Dershaneler konusunun Zaman Gazetesi’nde Ekim-Kasım 2013 tarihlerinde sistematik bir şekilde işlenmesinin nedeni sorulan Dumanlı, “Ben üniversiteyi bitirdikten sonra birkaç yıl dershanecilik yaptım. Öğrencilerin dershaneye giderek üniversiteyi kazanacaklarına ve dershanelerin Milli Eğitim’de bir boşluğu doldurduğuna inanıyorum. Bu nedenle gazetede dershane konusunu samimiyetli işledik. Bu konuyu o dönemin Başbakanına ve Milli Eğitim Bakanlarına da yüz yüze anlattım. Bu konuyu işlerken kimseden talimat almadım” dedi.

DERSANE SORUSU!

Dumanlı’ya 25 Kasım 2013’te “Başbakana Açık Mektup” konulu bir haber yapıldığı ve kendisinin de dershane konusu ile ilgili Cumhurbaşkanı Recep Tayyip Erdoğan’a mektup yazması soruldu. Dumanlı, dershanelerin kapatılmaması için Başbakan’a Açık Mektup şeklinde köşesinde yazı yazdığını söyledi.

Fethullah Gülen’in Tahşiye ile ilgili konuşmasından sonra yazarlar Hüseyin Gülerce, Ahmet Şahin, Nuh Gönültaş’ın köşelerinde bu konuyu işleyerek kamuoyunda algı yönetimi çalışması yaptıkları, Genel yayın yönetmeni olarak da bilgisi ve izni olmadan bu haberlerin gazetede yayınlanmayacağı düşünülerek kamuoyunda oluşturulmaya çalışılan algı yönetiminin içerisinde etkin bir rol oynadığı Ekrem Dumanlı'ya anlatılarak 'Böyle bir çalışmanın içerisinde bulundunuz mu?” diye soruldu. Dumanlı, yazarların Fetfullah Gülen’in yazısını görüp bunu kendi iradeleri ile yazılarında değerlendirmiş olabileceklerini ve söyleyerek kendisinin algı oluşturma çabası içinde olmadığını belirtti.

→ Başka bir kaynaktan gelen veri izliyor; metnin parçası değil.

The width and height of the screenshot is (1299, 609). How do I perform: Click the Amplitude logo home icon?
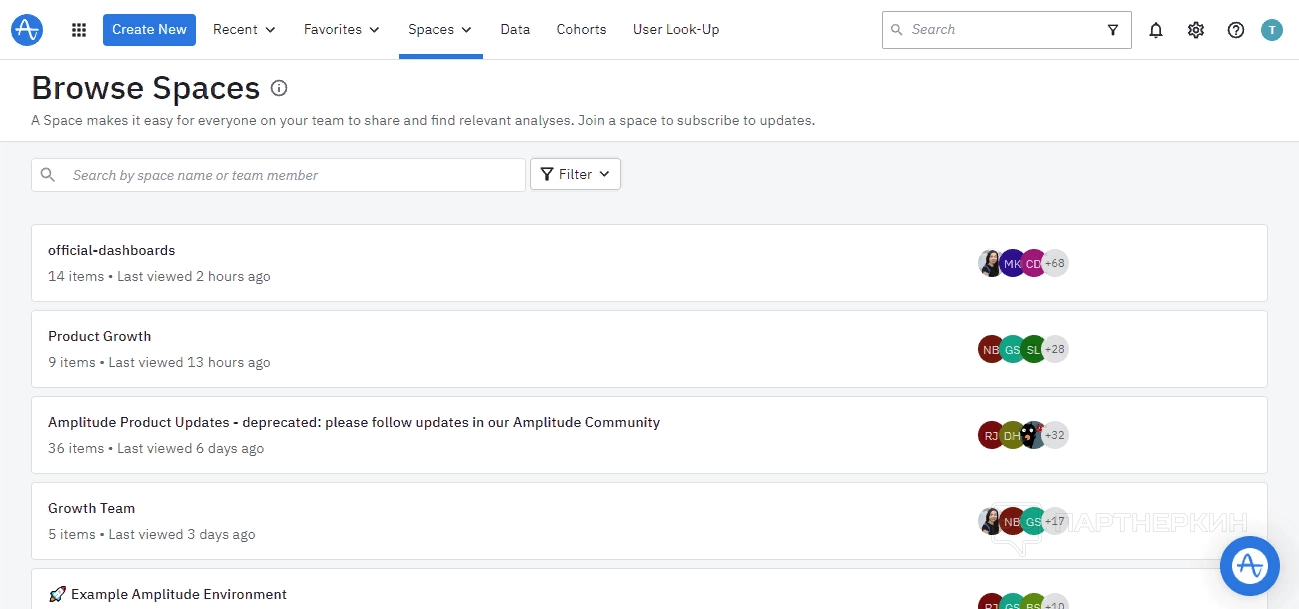pos(27,30)
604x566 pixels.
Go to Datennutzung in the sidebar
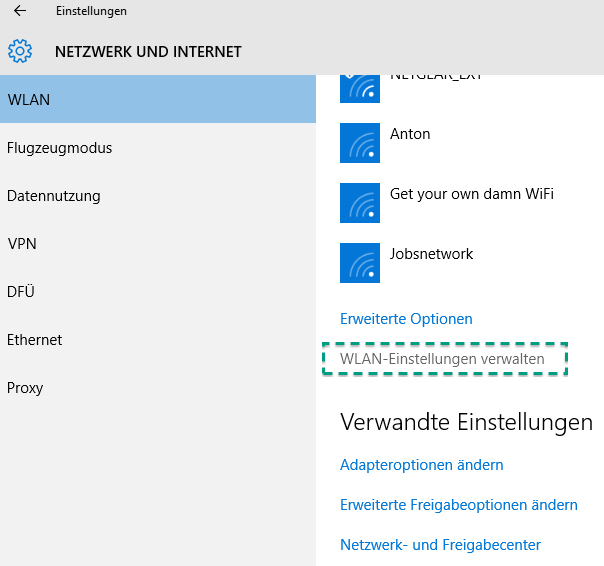[54, 196]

Dumanlı, “Tahşiye konusunun dizide işlendiği hatta bir polis soruşturmasına konu olduğunu ilk defa burada duyuyorum. Hatta Tahşiye kelimesini bile ilk defa avukatımdan burada duydum” diye konuştu.

Dumanlı’ya “22 Temmuz operasyonunda tutuklanan Ömer Köse, Yurt Atayün ve diğer kişilerin haberlerinin Zaman gazetesinde günlerce yayımlanmasının sebebi nedir? Gözaltına alınan ve tutuklanan bu kişilerle herhangi bir akrabalık bağınız var mı? Diğer basın kuruluşlarına göre daha uzun süre ve adil yargılamayı etkileyecek şekilde çarpıtarak yayınlanmasının sebebi nedir?” diye soruldu. Dumanlı, bunların haber değeri olduğu için yayınlandığını söyledi. Dumanlı ayrıca ifadesinde “Herhangi bir algı oluşturularak tahşiye isimli bir terör örgütü grubunun aleyhine soruşturma açılmasına sebep olma iddiasını kabul etmiyorum. Böyle bir oluşumdan haberim ve bağlantım yoktur” dedi.

"HİÇBİR ÖRGÜTE BAĞLI DEĞİLİM"

Dumanlı ifadesini şöyle tamamladı: “Hakkımda ne gibi ithamlar olacağını merak ediyordum. Ancak bana sorulan sorulardan ve gösterilen belgelerden gözaltına alınmamam gerektiği kanaatine vardım. Bu ülkem adına üzüntü verici olaydır. 20 yıllık gazeteciyim. Hayatını toplumun önünde geçiren bir insanım. 2 yazı ve bir haber için bu kadar zahmet verilmesini üzüntü verici buldum. Hiçbir suç işlemedim. Hiçbir örgüte bağlı değilim.”